(DATA FOR REVIEW)
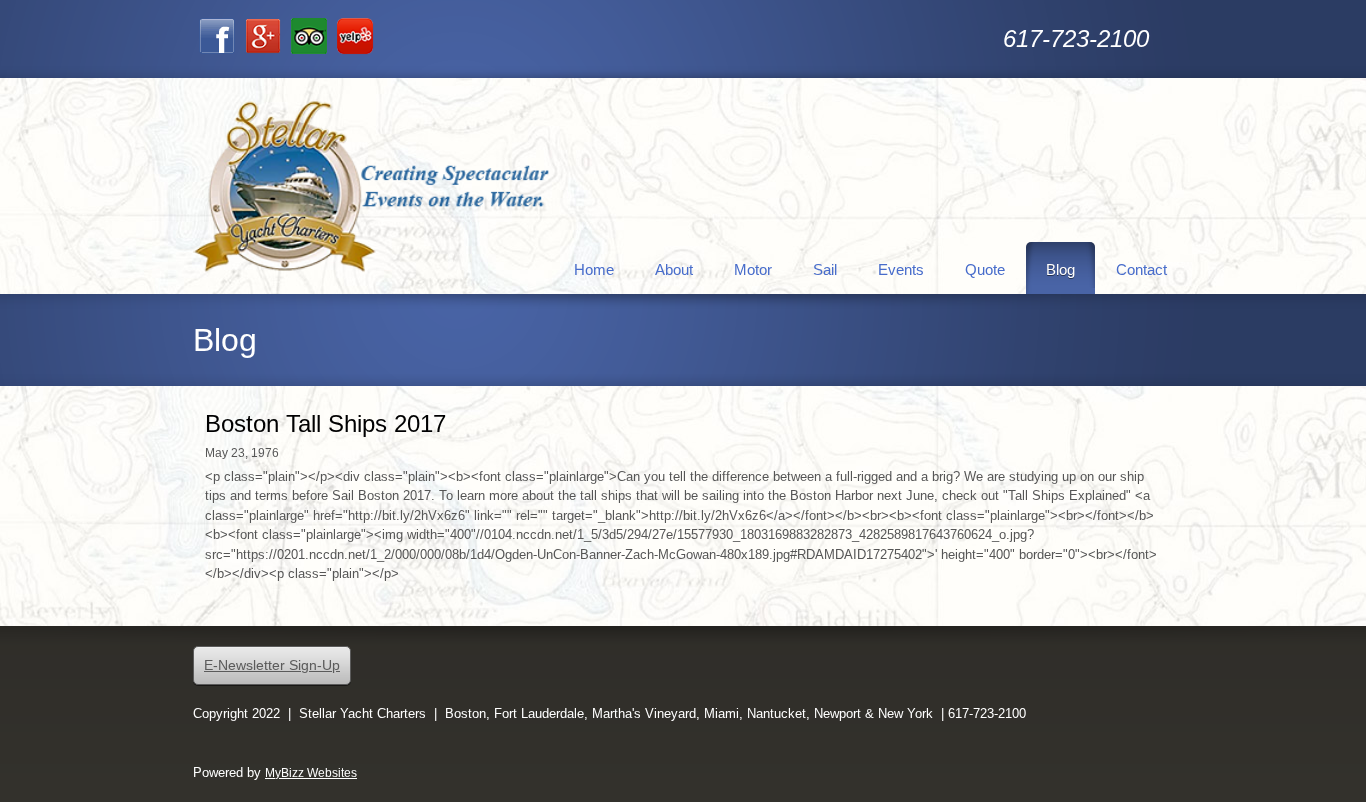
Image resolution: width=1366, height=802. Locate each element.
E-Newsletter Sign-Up (272, 665)
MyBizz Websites (311, 773)
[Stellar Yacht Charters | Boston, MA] (373, 186)
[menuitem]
(End DATA FOR REVIEW)
* TASK PROMPT: Without changing a word, retype every entry above, but drop its pictures.

* YOUR SOLUTION:
Image resolution: width=1366, height=802. Locate each element.
E-Newsletter Sign-Up (272, 665)
MyBizz Websites (311, 773)
[Stellar Yacht Charters | Boston, MA] (373, 186)
[menuitem]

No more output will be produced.